Data items
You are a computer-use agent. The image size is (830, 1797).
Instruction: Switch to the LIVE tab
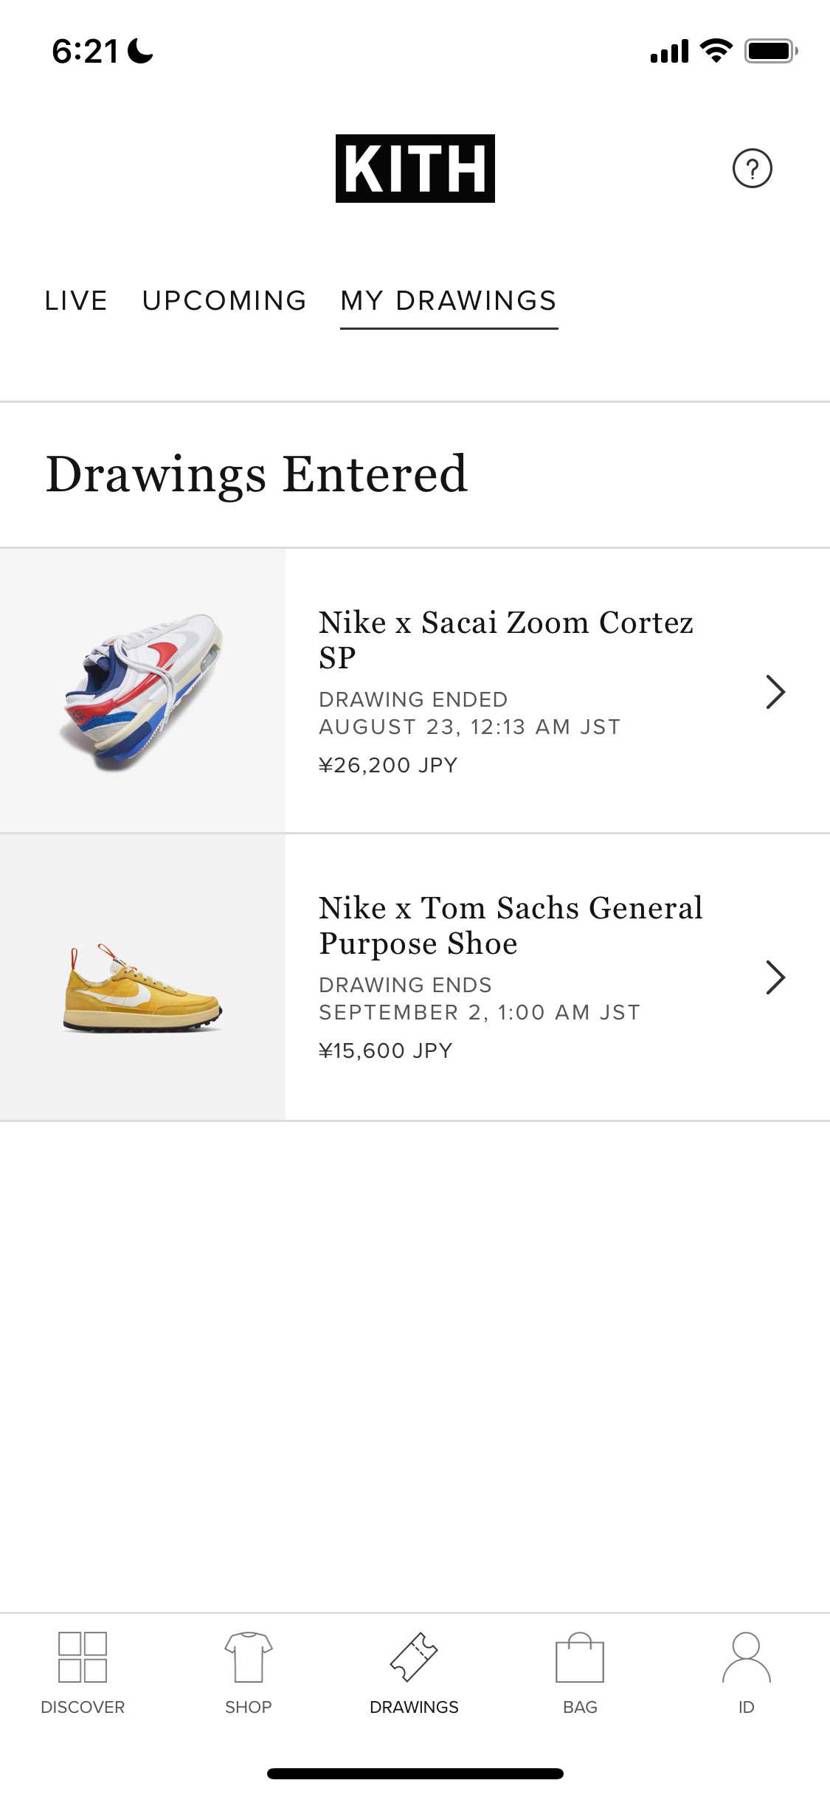(76, 301)
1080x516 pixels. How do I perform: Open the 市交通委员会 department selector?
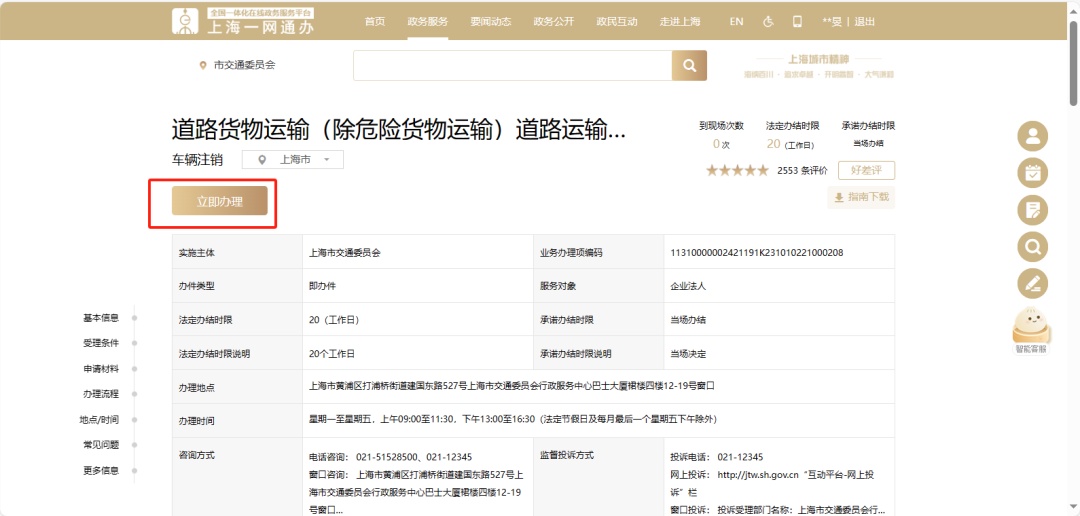[238, 65]
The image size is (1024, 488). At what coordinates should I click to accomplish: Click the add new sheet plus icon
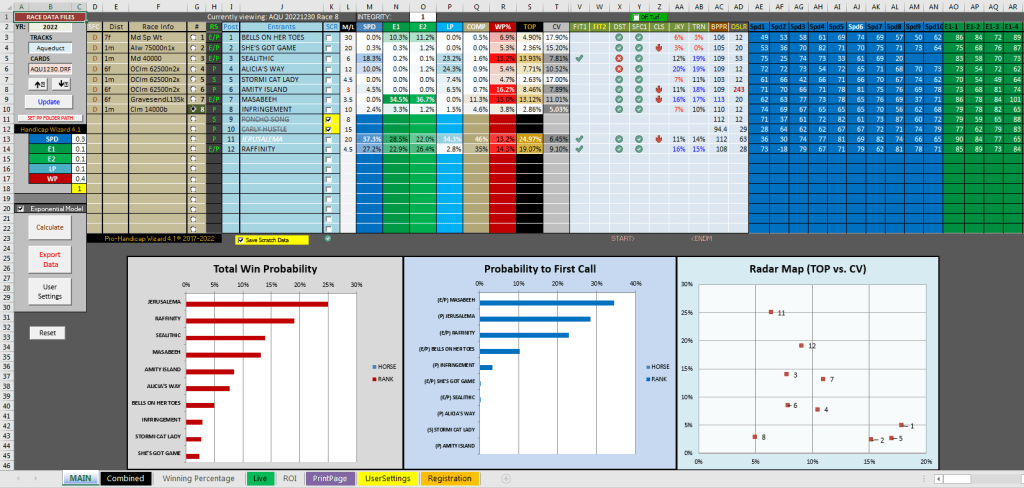point(506,479)

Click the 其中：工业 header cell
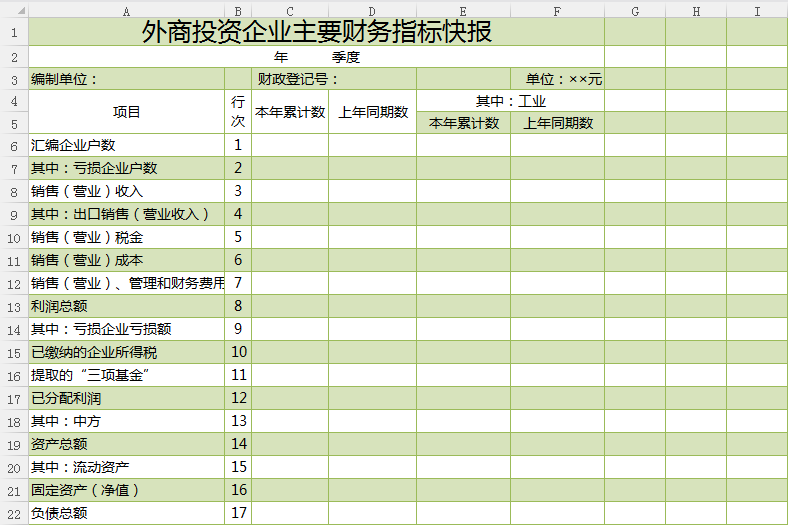click(510, 101)
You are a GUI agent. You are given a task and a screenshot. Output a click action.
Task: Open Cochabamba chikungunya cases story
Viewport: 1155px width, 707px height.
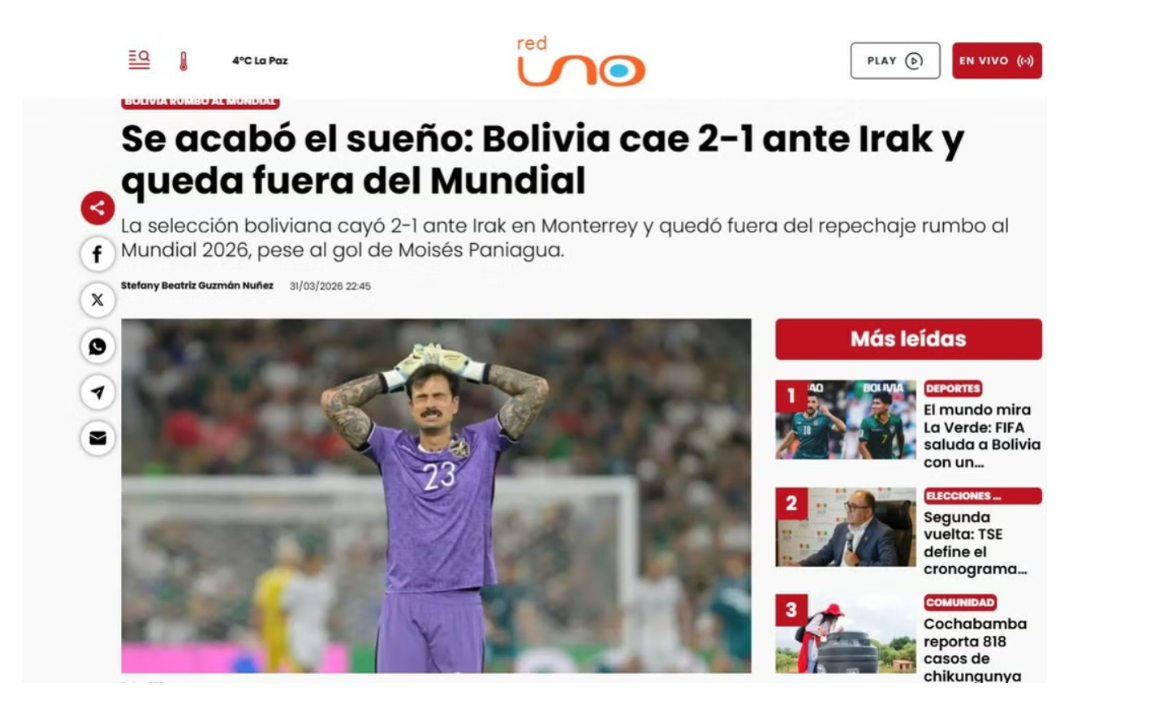pos(975,650)
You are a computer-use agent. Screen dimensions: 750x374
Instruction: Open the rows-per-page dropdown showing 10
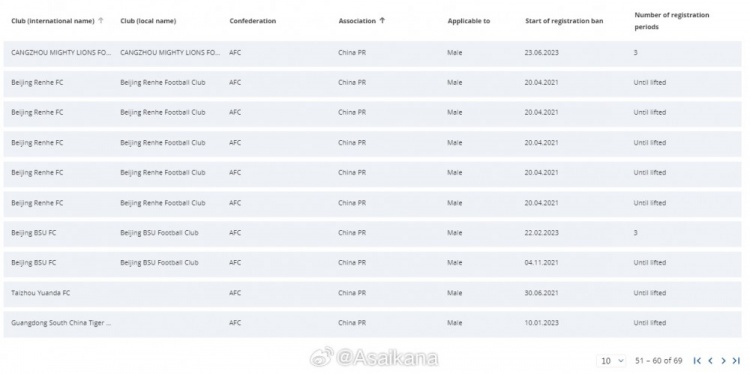pos(611,361)
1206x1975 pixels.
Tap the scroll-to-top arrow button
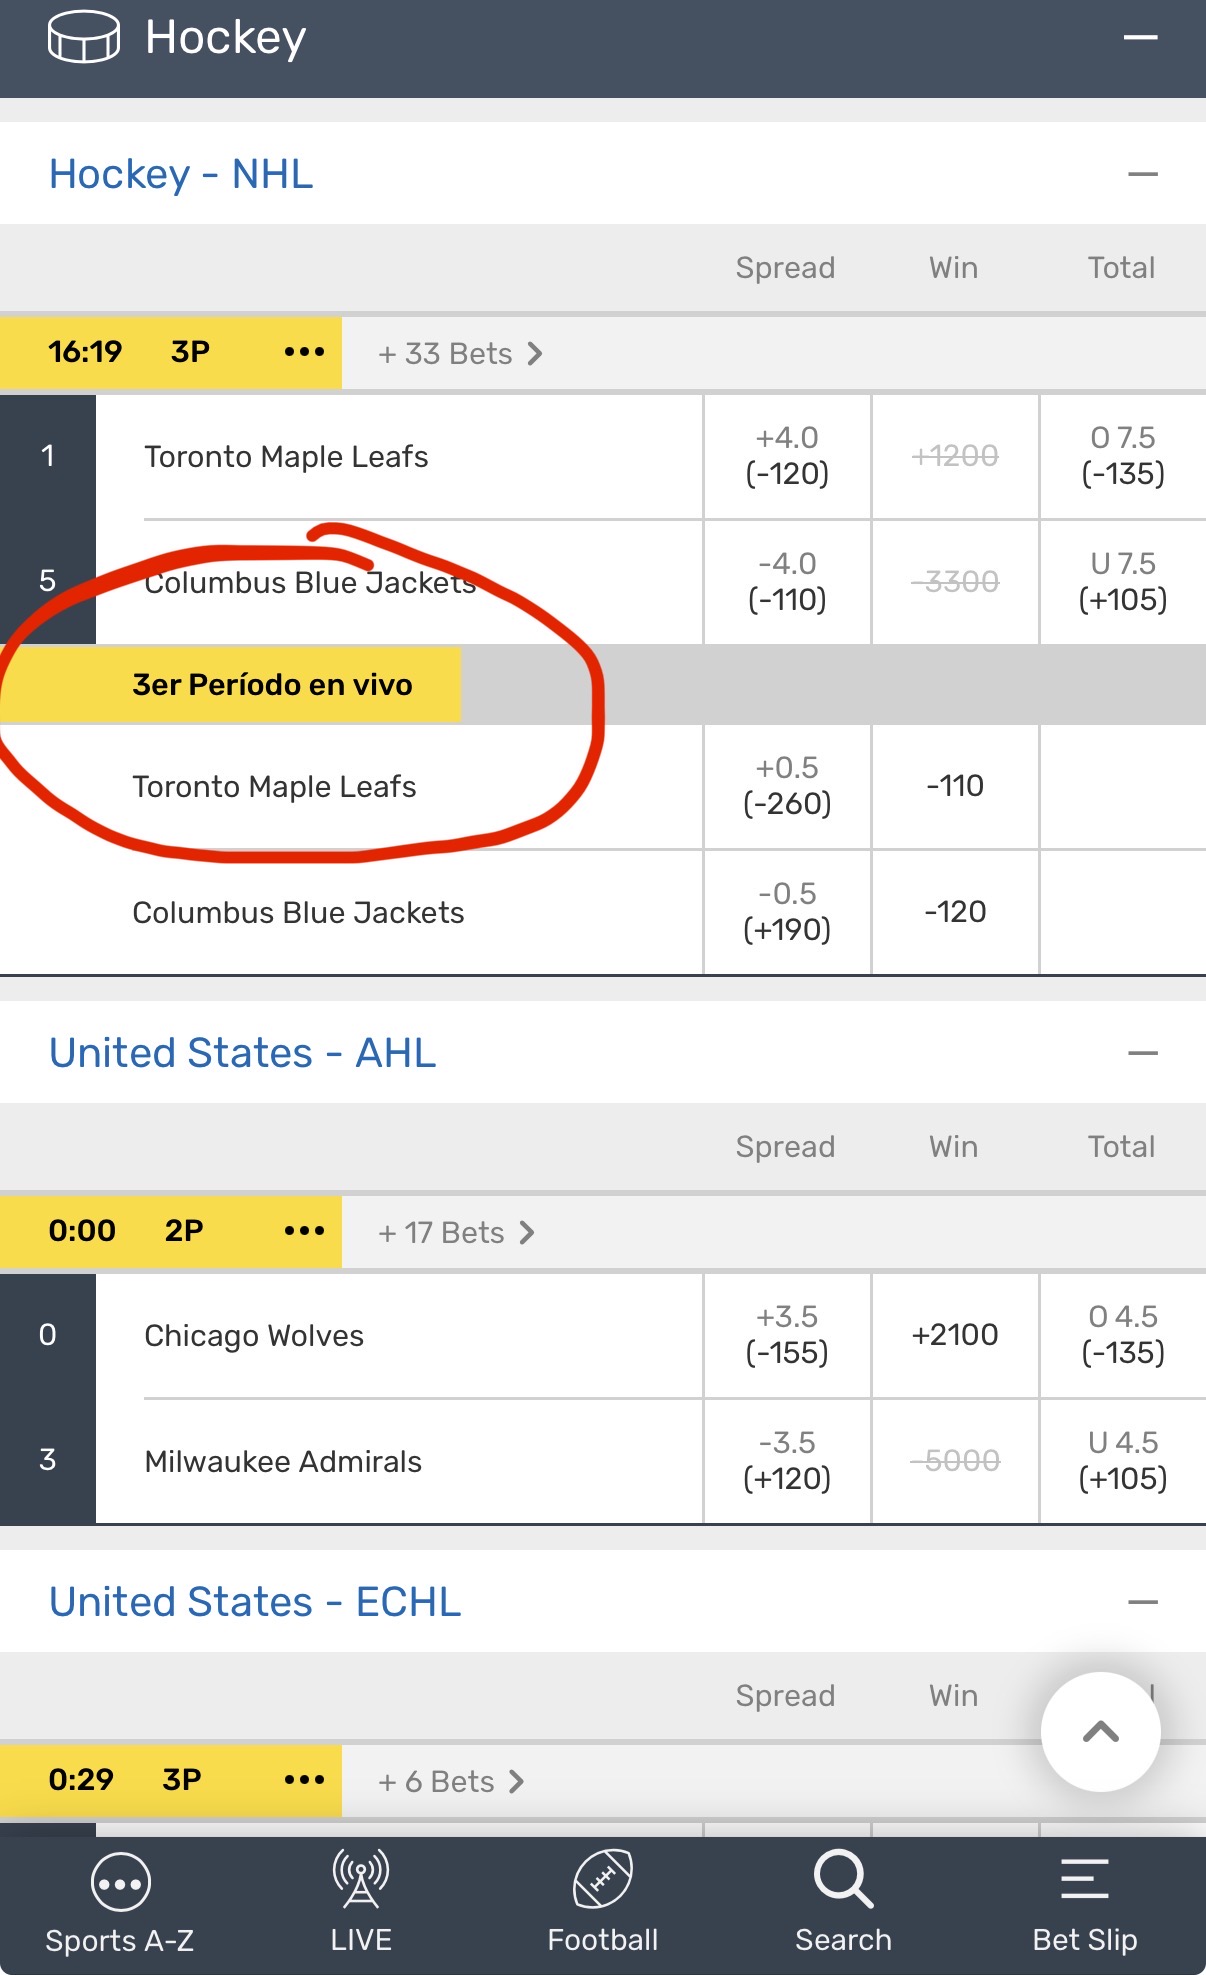[x=1100, y=1732]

- [WHAT THE EXERCISE ASKS]: Restate the records above word for word, without the pictures.

- [ANSWER AREA]:
You are a computer-use agent. The image size is (830, 1797).
Instruction: Switch to the LIVE tab
(76, 301)
1080x516 pixels. How do I perform: Open the 市交通委员会 department selector?
[238, 65]
The image size is (1024, 488). At what coordinates should I click to accomplish: Click the add new sheet plus icon
point(506,479)

Click the 其中：工业 header cell
click(510, 101)
You are a GUI agent. You are given a task and a screenshot. Output a click action.
Task: Open Cochabamba chikungunya cases story
Viewport: 1155px width, 707px height.
pos(975,650)
You are a computer-use agent. Screen dimensions: 750x374
Instruction: Open the rows-per-page dropdown showing 10
pos(611,361)
1206x1975 pixels.
Tap the scroll-to-top arrow button
[x=1100, y=1732]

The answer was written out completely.